If any game deserves a second chance, it's Samba De Amigo. When it came out on Dreamcast in 2000, it simply had no audience - gamers were either leaping from the sinking Sega ship and flocking to PS2 or holding out for the GameCube. Those who stayed were put well off by the hefty £100 price tag (yes, that was just for the game pack, not the console too). It was a game with mass appeal but no masses to appeal to. Oh, the terrible irony.
It's a pity it didn't take off, because the gameplay is absolutely universal. Just like Guitar Hero or a dancing game, all you need to do is line up moving icons in time to the music. Anyone can play it. Even the ultra-cheesy tunes that we'd normally run a mile from are suddenly wholly acceptable here - shaking brightly coloured maracas to Livin' La Vida Loca is one of our most joyous guilty pleasures.1 Now it's on Wii at a fraction of the price and everyone can play, it's finally time to get the party started!
No great shakes But here's where we hit the new problem. Stop dancing. Bring up the house lights and cut the music - we have a terribly sad, party-spoiling announcement to make: the game's controls simply don't work well enough on Wii. There's a high, middle and low zone for each hand to shake in and, after many careful calibration attempts, we're still having difficulty hitting the middle zone with the nunchuk.
We've tried holding it differently or flicking it to the left (which helped a bit), but ultimately it's just not fun to play when you're shaking gleefully away and it's saying 'Bad. Bad. Bad. Bad.'2 We know we're not bad because when it works right we're getting 98% scores. Using a remote in each hand is the best option, but it never feels right.
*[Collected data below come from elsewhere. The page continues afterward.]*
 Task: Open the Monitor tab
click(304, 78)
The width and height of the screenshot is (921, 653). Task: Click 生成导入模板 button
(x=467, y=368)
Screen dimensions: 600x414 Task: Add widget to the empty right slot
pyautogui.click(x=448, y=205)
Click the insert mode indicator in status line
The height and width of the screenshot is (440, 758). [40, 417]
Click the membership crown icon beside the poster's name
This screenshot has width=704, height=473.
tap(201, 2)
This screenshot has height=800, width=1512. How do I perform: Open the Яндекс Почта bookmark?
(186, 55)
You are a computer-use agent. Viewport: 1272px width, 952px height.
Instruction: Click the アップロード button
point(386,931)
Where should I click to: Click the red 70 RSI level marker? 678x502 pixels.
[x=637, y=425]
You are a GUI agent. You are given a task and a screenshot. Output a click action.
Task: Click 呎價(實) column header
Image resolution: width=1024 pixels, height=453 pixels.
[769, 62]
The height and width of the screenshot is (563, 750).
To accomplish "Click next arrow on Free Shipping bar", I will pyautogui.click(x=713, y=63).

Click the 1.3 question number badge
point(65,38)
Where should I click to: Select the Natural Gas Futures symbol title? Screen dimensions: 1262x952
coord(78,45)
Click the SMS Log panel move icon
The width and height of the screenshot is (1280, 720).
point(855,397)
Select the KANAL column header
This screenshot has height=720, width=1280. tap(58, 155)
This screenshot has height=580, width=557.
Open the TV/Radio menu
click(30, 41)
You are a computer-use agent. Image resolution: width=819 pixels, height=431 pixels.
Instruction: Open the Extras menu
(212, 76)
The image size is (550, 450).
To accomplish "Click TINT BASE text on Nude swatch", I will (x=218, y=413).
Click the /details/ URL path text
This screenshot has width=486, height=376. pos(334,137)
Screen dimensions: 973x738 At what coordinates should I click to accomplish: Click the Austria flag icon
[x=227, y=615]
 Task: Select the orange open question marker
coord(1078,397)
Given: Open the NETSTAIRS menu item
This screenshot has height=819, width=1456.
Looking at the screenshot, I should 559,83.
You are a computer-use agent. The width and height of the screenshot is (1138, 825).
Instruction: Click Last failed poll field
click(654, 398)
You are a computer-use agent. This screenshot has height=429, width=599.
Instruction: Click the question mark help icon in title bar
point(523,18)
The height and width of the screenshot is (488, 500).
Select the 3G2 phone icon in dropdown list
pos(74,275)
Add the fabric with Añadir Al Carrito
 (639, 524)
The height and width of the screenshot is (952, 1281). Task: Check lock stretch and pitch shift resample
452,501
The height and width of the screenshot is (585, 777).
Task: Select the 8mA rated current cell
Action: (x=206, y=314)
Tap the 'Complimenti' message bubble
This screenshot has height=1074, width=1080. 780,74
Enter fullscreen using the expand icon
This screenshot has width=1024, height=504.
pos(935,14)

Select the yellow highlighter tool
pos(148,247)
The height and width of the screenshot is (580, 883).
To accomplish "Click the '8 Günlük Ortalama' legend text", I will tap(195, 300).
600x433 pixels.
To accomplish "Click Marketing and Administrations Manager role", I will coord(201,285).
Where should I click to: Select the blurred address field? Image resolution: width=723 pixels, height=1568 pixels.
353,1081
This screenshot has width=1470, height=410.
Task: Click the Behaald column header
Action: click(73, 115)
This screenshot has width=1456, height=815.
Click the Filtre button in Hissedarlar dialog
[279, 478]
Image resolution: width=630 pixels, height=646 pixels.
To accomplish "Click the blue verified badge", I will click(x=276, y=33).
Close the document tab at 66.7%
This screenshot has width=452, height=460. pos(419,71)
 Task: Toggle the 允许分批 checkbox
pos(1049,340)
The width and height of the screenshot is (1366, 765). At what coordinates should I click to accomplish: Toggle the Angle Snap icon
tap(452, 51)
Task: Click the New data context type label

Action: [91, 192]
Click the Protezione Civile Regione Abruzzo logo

Perhaps what frustrates us most is that early preview copies of the game worked really well, but something significant's been changed somewhere along the production line and now it doesn't.
Despite the iffy controls, there are still moments of gameplay that are pure, maraca-based magic. The opportunity to make windmill actions is most welcome, and shaking your whole body down low to the Ketchup Song (known here by its original Spanish title, Asereje) is absurdly uplifting. That's how the game should be all the time, and finding Sonic in the second tier of Career mode, complete with a Green Hill backdrop, should be as cool as the first sight of his stage in Super Smash Bros. If only we weren't gritting our teeth at the screen as we sacrifice ever more points to the calibration monster.
Rattle and roll If you're rubbish at games and don't care about accuracy, then there's fun here in bucketloads. Buy it and have a Samba party - you'll wonder what we're complaining about. There are several game modes for battling it out and they're fun even if you don't fulfil the objectives. It's most enjoyable just watching people look silly playing it. There's even an ultra-daft Love-o-meter that calculates how well you suit a fellow player romantically.3 We got a mighty 124% rating (a mathematical impossibility, surely?) and it said our relationship would last a lifetime. Well, of course - NGamer forever! We're not quite so sure why it then said our Love Key Word was 'Horror'. Hmm...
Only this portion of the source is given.